A propósito da segunda das questões formuladas (uma perguntava pelo efetio expressivo de "ide" e outra mandava substituir a segunda pessoa do plural pela terceira), faz o seguinte comentário: "Agora o bicho pega de vez, ao menos para quem teve o azar de estudar com "professores" que julgam que nas aulas de português só se deve falar da língua viva, da língua de hoje".
Aspectos - Há vários aspectos nesta passagem que merecem comentários:
a) As aspas em "professores" (que poderiam estar também em outras ocorrências da palavras, querendo);
b) O comentário "agora o bicho pega de vez", curiosamente depois da segunda questão, que supõe conhecimentos de língua de hoje, a viva; mas, especialmente,
c) A "mistura" implícita entre aulas de português e de gramática.
O professor Pasquale propõe que as respostas podem ser dadas a partir do conhecimento das formas gramaticais da língua mais "antiga". E supõe que alunos que só tivessem estudado a língua viva teriam problemas para resolver as questões. Ele pode ter razão no que se refere à segunda tese, mas não necessariamente em sua crença na primeira.
Distinções - De fato, nada garante que o estudo das formas antigas implique capacidade de dar conta de seu efeito expressivo. Como este efeito não é óbvio, importa distinguir:
a) Estudar gramática (do português);
b) Estudar português.
Em tese, é perfeitamente possível estudar gramática (fazer gramática, aprender como se faz gramática) sem estudar português (sem ler textos, sem explicitar efeitos de sentido diversos). Por outro lado, pode-se aprender a explicitar a relação entre o uso de uma forma e seus efeitos de sentido sem estudo sistemático de uma gramática. Pode-se fazer esse trabalho intuitivamente (o que não quer dizer sem preparo).

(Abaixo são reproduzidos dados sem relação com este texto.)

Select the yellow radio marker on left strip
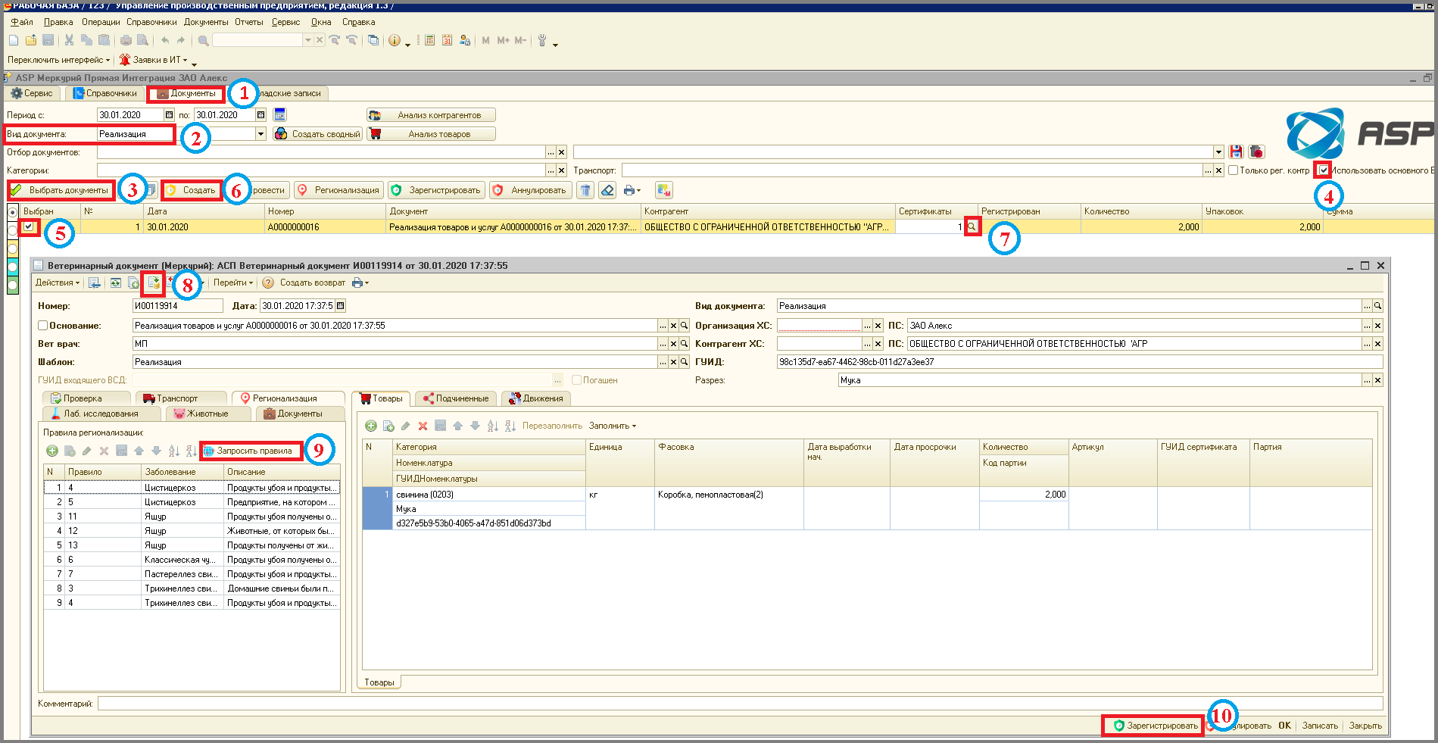 pyautogui.click(x=13, y=248)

Por exemplo, pode-se explicar o efeito de escolhas lexicais sem estudar gramática. Ou explicar o sentido de "joelhos", palavra com que Drummond se refere aos joelhos de velhas que vão à igreja (como seriam velhas!) ou de "septentrional", que Guimarães Rosa emprega para implicar que as aves veem de muito longe. Ambas são formas arcaicas: o uso nesses contextos produz efeitos correlacionados a sua antiguidade.
Também se pode explicitar o efeito de sentido de formas inventadas, como "fluviante" e "flutual", que ocorrem em Catar feijão, de João Cabral, em vez de "fluvial" e "flutuante": "a pedra dá à frase seu grão mais vivo; obstrui a leitura fluviante, flutual / açula a atenção, isca-a como o risco". O poema diz que pedras aguçam a atenção e faz isso pondo pedras (duas palavras que "não existem"). Para sacar o efeito dessas diversas "pedras", não se precisa estudar gramática, basta ver e comparar as palavras. É claro, no entanto, que saber gramática adequadamente não prejudica ninguém.
Contextos - Por outro lado, estudar a gramática da conjugação verbal na escola seria mostrar, com base em dados, que, considerados diversos contextos e épocas, as formas verbais se distribuem mais ou menos em três formas, que correspondem a três colunas.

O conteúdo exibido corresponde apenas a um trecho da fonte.